There are many questions to consider when purchasing renter’s insurance:

  1. How much coverage do I need?  Insurance carriers usually have worksheets or online calculators to help you figure out how much insurance would be right for you.
  2. Is it replacement coverage, or actual cash value (the price you paid, minus age and wear)?
  3. Do I need flood, earthquake, or other natural disaster coverage?
  4. What items are not covered or have coverage limits?  Do you need a separate policy for your computer, jewelry, or other special items?
  5. How much coverage do you have outside of your home address?  Will your iPod be covered if you are deployed?  Is your CD collection covered if it is stolen from your car?
  6. How much coverage do you have if you damage your dwelling?  An overflowing sink or a fire can cause damage not only to your unit, but also to adjacent units.  You’d be amazed at how fast the costs can add up.
  7. Will this policy pay for your extra housing expenses if you do have damage to your unit?
  8. Does this policy cover everyone in the unit, or just the person who is named in the policy?
  9. What kind of discounts are available?  Many companies offer discounts for particular safety features in the home, for military service, or discounts for customers who have multiple policies (such as your auto policy.)
  10. What are the payment policies?  Do you pay for the entire year at once, or is there a payment plan available?  What fees are involved in a payment plan?
  11. What is the policy’s deductible?  A deductible is the amount of loss that you are responsible for before the insurance will start to pay.

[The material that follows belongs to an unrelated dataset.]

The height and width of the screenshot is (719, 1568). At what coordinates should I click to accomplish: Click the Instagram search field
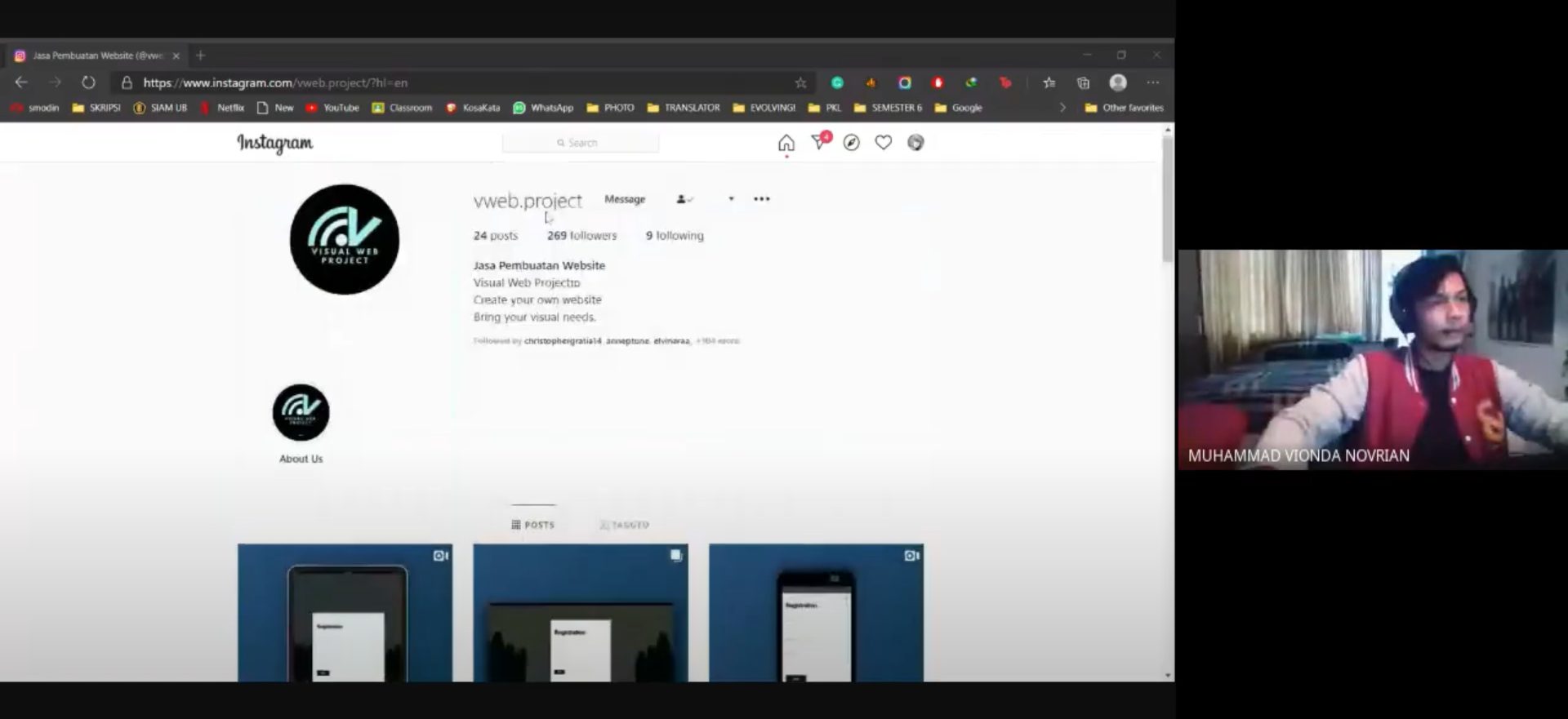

Renter’s insurance usually costs between $10 and $20 dollars per month.  It is easy to think that you don’t need renter’s insurance, or that it is too expensive.  However, it is valuable coverage that will protect you against many different kinds of loss.

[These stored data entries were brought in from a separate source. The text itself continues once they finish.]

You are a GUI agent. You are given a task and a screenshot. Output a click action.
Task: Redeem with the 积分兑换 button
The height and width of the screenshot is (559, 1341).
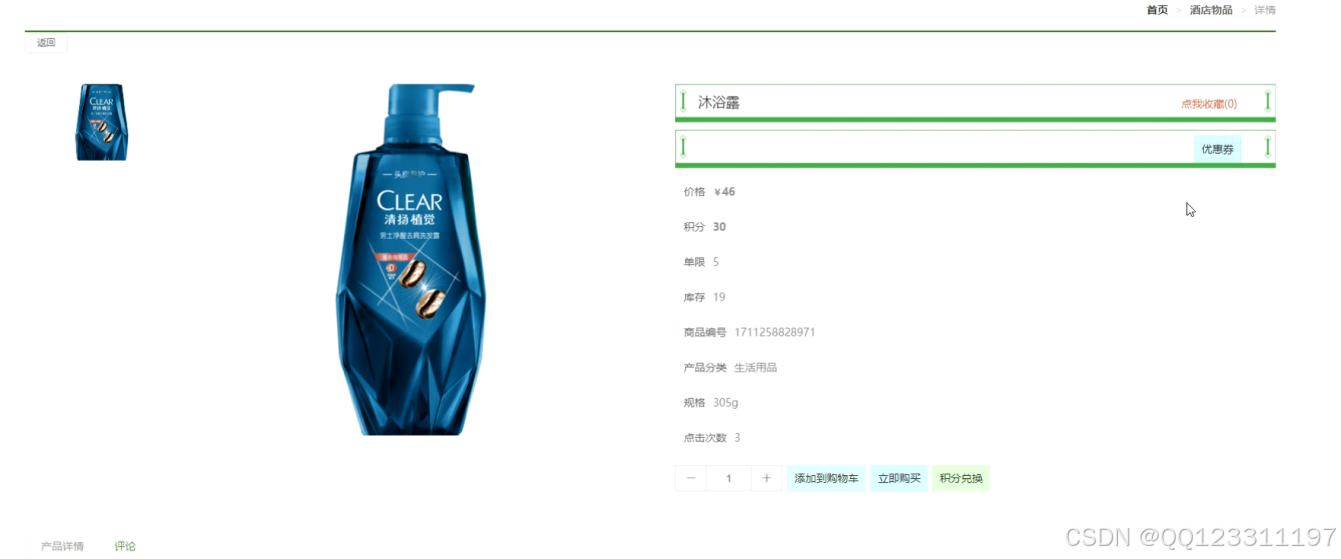point(961,478)
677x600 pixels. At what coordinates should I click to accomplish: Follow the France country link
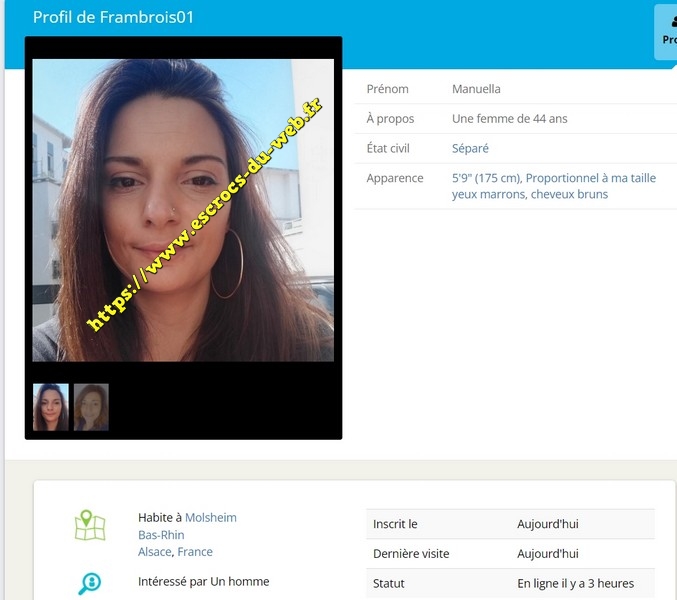(195, 552)
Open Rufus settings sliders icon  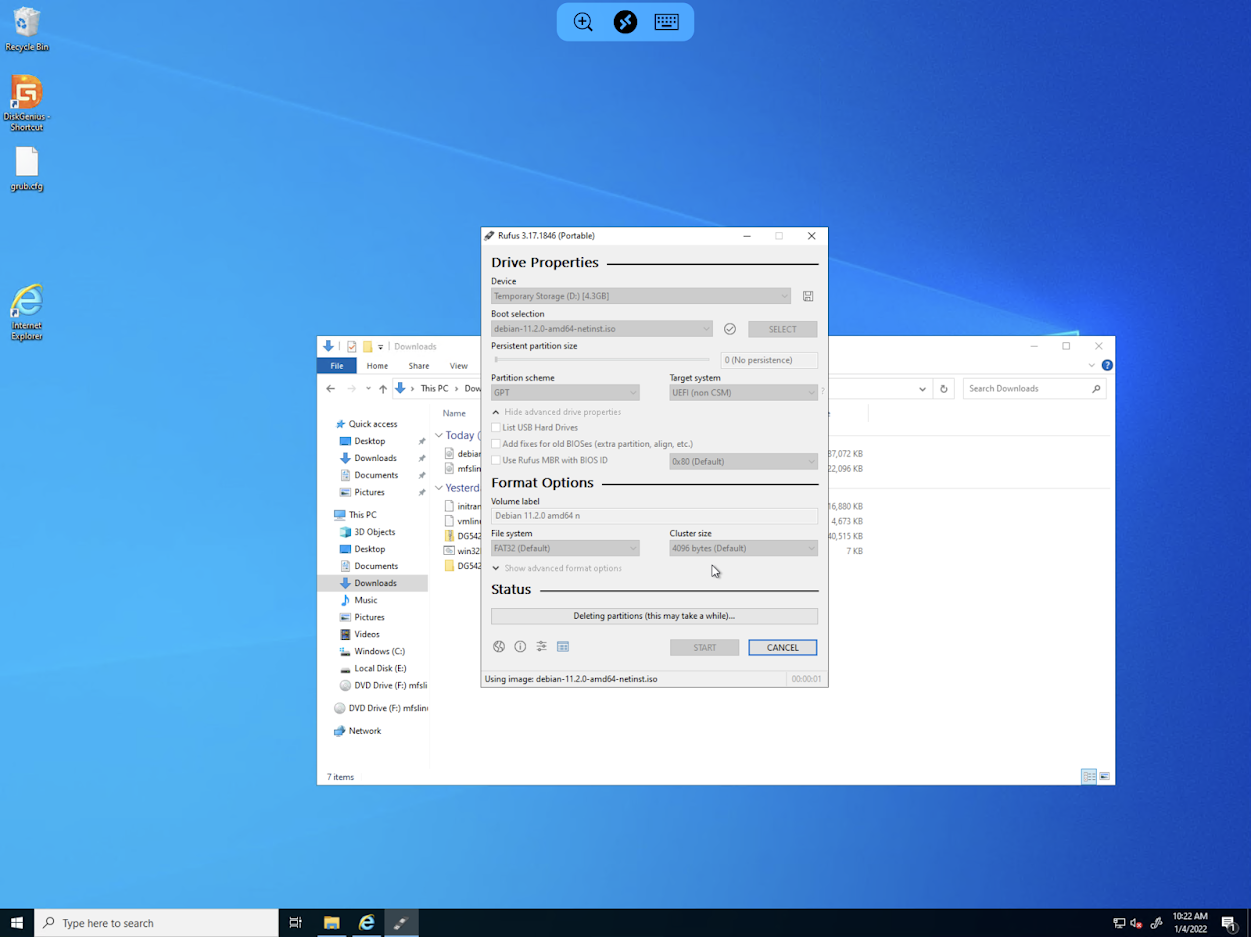point(541,647)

This is a republishing of a popular post from the past.  My family is away from home this holiday weekend, and I am unsure how much internet access I will have.

About the Author

Kate Horrell
Kate Horrell is a military financial coach, mom of four teens, and Navy spouse. She has a background in taxes and mortgage banking, and a trove of experience helping other military families with their money. Follow her on twitter @realKateHorrell.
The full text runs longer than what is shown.